Your assignment
Report each line of the data that contains the string "computer".

Given records

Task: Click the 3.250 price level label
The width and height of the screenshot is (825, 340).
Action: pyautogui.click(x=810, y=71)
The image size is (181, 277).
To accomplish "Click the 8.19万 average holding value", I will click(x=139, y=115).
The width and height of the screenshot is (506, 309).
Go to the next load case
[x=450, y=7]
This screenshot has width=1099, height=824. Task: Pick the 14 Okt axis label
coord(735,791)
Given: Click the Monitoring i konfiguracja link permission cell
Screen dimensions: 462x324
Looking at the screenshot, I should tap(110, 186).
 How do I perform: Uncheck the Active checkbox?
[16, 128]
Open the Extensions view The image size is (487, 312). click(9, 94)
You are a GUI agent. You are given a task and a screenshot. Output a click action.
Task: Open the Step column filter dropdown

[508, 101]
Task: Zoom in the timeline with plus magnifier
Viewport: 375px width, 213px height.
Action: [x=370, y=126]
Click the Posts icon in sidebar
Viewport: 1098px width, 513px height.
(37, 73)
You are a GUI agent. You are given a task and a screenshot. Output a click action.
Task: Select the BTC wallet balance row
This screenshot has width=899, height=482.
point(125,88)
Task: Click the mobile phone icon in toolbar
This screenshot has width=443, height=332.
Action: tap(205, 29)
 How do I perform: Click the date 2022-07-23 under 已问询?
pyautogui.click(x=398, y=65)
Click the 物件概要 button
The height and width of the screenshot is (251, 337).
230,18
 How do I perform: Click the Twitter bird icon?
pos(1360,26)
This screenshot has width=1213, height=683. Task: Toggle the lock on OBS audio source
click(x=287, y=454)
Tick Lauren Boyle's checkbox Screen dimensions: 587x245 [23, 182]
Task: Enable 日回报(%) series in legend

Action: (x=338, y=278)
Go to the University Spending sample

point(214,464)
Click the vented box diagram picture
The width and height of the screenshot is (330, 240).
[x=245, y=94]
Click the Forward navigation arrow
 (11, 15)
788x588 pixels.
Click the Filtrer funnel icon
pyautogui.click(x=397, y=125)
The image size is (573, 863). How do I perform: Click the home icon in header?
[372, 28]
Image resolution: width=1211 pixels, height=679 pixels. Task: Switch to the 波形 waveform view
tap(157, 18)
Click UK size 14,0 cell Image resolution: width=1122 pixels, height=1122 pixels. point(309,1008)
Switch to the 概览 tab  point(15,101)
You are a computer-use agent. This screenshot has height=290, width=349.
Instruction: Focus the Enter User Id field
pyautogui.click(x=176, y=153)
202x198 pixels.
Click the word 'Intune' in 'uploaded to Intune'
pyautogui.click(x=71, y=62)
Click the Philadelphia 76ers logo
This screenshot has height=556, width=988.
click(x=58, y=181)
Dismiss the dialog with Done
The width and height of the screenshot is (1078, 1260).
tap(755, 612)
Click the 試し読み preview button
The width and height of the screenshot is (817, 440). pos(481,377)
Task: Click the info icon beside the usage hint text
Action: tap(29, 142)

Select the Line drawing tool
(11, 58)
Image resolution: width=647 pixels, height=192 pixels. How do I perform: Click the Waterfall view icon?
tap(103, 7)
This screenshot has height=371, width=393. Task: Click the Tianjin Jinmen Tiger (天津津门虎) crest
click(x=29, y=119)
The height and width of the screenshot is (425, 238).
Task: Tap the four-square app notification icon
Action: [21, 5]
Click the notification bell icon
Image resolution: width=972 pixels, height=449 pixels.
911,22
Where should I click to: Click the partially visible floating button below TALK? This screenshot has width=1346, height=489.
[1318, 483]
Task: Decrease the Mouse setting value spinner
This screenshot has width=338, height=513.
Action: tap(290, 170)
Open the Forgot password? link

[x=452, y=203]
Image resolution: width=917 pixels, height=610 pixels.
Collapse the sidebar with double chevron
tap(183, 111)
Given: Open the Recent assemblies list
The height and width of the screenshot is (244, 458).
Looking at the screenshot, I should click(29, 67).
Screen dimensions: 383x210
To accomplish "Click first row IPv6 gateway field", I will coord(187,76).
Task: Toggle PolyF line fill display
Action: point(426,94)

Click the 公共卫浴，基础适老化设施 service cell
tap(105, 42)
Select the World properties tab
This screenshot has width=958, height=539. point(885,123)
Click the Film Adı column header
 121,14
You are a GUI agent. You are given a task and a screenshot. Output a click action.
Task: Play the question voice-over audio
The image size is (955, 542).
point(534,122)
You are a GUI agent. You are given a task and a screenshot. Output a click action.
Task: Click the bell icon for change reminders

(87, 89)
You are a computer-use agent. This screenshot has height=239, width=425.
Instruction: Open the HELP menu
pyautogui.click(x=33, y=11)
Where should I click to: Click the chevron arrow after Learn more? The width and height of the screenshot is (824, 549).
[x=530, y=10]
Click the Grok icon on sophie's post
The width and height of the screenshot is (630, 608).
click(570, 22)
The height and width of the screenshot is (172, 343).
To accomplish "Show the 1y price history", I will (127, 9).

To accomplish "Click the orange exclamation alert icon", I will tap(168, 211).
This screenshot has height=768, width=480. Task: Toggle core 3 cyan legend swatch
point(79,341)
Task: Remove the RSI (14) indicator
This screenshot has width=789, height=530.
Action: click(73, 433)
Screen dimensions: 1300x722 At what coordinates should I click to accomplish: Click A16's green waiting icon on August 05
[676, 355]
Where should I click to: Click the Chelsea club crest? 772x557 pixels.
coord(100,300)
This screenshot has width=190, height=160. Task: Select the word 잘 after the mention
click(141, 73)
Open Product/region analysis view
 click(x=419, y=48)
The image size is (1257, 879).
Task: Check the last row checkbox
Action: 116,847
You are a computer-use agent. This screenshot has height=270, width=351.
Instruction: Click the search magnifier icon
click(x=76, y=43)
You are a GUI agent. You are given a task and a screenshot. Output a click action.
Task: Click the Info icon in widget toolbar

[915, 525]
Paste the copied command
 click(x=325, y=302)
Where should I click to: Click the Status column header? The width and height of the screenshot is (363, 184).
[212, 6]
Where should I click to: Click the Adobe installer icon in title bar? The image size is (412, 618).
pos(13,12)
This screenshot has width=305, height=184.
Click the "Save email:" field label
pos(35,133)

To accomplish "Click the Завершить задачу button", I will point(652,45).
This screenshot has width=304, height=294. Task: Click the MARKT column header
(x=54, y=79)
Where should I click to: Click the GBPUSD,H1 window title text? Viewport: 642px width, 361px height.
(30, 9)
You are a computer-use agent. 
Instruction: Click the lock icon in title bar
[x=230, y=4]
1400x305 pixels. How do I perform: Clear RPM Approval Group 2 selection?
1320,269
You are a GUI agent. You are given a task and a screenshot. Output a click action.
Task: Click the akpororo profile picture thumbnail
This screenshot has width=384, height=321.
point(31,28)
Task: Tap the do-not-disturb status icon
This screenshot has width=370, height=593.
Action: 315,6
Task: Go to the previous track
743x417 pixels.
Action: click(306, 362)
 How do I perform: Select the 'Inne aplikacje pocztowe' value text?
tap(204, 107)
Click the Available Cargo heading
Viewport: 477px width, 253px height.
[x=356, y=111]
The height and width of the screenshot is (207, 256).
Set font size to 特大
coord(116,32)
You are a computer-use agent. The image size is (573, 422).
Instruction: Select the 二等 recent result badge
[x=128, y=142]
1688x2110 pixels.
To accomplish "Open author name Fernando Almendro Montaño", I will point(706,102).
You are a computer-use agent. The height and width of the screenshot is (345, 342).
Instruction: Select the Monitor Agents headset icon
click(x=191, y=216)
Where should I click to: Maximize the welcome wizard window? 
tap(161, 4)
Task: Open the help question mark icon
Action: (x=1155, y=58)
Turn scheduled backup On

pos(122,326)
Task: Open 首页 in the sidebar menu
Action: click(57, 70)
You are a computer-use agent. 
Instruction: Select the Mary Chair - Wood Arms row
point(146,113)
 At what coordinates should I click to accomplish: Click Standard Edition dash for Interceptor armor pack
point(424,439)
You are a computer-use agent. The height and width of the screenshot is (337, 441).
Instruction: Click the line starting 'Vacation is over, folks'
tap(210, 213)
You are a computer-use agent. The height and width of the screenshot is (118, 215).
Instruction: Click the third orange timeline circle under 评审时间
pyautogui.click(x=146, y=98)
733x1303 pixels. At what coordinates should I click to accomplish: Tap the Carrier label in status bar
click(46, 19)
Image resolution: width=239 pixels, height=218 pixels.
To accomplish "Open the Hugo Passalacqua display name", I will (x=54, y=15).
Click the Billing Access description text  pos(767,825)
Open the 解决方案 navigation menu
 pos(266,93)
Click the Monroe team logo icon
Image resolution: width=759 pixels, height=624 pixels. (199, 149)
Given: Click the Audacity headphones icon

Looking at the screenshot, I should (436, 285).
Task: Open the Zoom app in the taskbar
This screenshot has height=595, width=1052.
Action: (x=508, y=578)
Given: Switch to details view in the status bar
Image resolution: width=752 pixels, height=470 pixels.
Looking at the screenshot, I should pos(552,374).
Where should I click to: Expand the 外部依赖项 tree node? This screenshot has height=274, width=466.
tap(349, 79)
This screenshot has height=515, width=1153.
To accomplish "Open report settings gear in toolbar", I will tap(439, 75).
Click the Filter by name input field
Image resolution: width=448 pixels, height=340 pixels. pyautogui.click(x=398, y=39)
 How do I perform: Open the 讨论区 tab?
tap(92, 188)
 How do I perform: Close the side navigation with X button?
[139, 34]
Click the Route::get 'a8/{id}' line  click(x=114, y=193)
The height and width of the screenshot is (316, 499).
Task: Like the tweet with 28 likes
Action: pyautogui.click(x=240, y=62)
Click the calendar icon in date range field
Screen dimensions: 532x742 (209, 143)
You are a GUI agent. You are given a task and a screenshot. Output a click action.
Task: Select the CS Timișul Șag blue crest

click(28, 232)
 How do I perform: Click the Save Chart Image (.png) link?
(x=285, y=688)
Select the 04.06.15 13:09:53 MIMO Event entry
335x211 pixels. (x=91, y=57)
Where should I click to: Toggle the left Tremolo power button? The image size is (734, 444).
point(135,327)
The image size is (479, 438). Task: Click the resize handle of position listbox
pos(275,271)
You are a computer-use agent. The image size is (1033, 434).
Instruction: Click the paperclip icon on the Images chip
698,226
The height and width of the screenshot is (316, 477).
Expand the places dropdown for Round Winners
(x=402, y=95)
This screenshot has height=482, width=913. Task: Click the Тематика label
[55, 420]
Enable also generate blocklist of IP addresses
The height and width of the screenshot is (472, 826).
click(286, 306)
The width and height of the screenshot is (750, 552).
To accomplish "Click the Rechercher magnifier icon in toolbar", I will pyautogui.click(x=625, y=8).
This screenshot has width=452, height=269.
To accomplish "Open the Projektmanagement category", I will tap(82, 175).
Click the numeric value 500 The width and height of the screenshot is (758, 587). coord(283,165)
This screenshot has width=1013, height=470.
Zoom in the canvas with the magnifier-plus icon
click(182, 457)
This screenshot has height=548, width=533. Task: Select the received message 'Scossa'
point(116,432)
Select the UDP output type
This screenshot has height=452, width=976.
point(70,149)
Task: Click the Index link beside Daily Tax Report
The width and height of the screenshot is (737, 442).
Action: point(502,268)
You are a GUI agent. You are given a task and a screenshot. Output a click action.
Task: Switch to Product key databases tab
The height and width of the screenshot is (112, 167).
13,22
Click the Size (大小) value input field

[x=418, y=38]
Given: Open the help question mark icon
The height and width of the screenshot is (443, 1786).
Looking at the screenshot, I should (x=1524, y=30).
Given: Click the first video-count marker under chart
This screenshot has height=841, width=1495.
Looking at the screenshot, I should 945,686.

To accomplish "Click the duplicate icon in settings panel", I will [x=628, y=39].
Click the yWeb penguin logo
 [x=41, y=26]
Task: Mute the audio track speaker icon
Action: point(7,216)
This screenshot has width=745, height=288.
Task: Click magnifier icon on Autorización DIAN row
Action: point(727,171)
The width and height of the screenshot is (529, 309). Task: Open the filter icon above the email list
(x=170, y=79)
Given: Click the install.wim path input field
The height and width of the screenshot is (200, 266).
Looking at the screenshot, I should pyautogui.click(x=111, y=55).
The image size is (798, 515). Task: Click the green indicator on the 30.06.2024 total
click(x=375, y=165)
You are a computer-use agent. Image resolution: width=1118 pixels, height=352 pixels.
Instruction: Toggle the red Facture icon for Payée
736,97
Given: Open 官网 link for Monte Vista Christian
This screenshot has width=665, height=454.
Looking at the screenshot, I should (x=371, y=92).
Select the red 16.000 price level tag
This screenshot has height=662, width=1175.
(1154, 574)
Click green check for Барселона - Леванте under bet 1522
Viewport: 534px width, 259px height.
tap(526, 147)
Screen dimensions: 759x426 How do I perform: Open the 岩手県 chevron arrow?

Exercise solution
You are a computer-use agent. This screenshot has height=290, width=349.
You are a computer-use agent. This screenshot has height=239, width=425.
You are a computer-use agent. This screenshot has height=270, width=351.
You are a computer-use agent. 
You are a computer-use agent. The image size is (573, 422).
You are a computer-use agent. The height and width of the screenshot is (345, 342).
You are a computer-use agent. 
You are a computer-use agent. The height and width of the screenshot is (337, 441).
You are a computer-use agent. The height and width of the screenshot is (118, 215).
You are a computer-use agent. The image size is (1033, 434).
You are a computer-use agent. Image resolution: width=1118 pixels, height=352 pixels.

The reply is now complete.